Why DeFi, in its current state, is destined to fail

Decentralized finance, in a nutshell, promises transparency and offers beneficial terms for borrowers. DeFi platforms are supposed to build an alternative financial system for offering/receiving loans, exchanging currencies, making payments, etc. There are no banks, brokers or trusted third parties, governments are not involved, and finally, notorious middlemen are eliminated. There is just secure, transparent software.
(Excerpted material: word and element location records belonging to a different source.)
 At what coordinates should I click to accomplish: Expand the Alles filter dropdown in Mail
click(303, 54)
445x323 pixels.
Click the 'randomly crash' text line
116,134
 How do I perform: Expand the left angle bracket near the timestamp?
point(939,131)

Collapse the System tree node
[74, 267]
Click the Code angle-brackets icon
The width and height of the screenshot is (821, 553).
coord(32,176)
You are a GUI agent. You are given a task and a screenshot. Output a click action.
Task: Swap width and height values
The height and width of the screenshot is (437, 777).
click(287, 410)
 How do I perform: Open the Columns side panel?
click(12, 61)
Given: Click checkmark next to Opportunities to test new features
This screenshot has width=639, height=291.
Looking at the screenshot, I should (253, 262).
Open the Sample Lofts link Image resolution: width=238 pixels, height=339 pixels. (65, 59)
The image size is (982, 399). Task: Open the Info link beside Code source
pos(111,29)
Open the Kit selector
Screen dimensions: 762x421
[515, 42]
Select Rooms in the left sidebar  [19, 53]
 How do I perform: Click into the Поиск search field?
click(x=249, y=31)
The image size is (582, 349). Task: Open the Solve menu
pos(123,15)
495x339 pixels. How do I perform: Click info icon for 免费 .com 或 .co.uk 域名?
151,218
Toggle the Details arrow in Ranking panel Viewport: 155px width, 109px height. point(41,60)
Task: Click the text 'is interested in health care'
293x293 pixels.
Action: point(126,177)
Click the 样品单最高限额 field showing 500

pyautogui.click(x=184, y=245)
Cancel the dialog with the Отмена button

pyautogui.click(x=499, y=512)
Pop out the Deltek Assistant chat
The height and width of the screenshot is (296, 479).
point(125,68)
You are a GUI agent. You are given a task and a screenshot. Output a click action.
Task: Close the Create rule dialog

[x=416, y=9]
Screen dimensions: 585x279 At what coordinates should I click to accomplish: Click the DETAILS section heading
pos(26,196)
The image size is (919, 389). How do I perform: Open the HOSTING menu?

DeFi allows borrowers to take hassle-free loans: You don’t have to worry about bank account creation, lengthy application reviews or paperwork. For crypto holders, DeFi offers an opportunity to lend their assets to other users, thus earning a profit of about 20%. Decentralized exchanges often act as custodians of funds, thus eliminating that annoying middleman again. This is how DeFi should work and probably will work someday. And what follows is the actual current situation.

What’s wrong with DeFi in its current state

Decentralization is a very lucrative word. The philosophy behind it is rather romantic, or in more honest terms, utopian: a world without vertical order and rules imposed by archaic governments, organizations and banks. Everything is managed by a community of enthusiasts who religiously worship transparency. Nothing is bad with this one.

The problem is that such thinking can result in anarchy, which many consider a desirable backdrop to the “new world” — but not when it comes to personal finance and savings. Here, we still crave at least some order and rules of play.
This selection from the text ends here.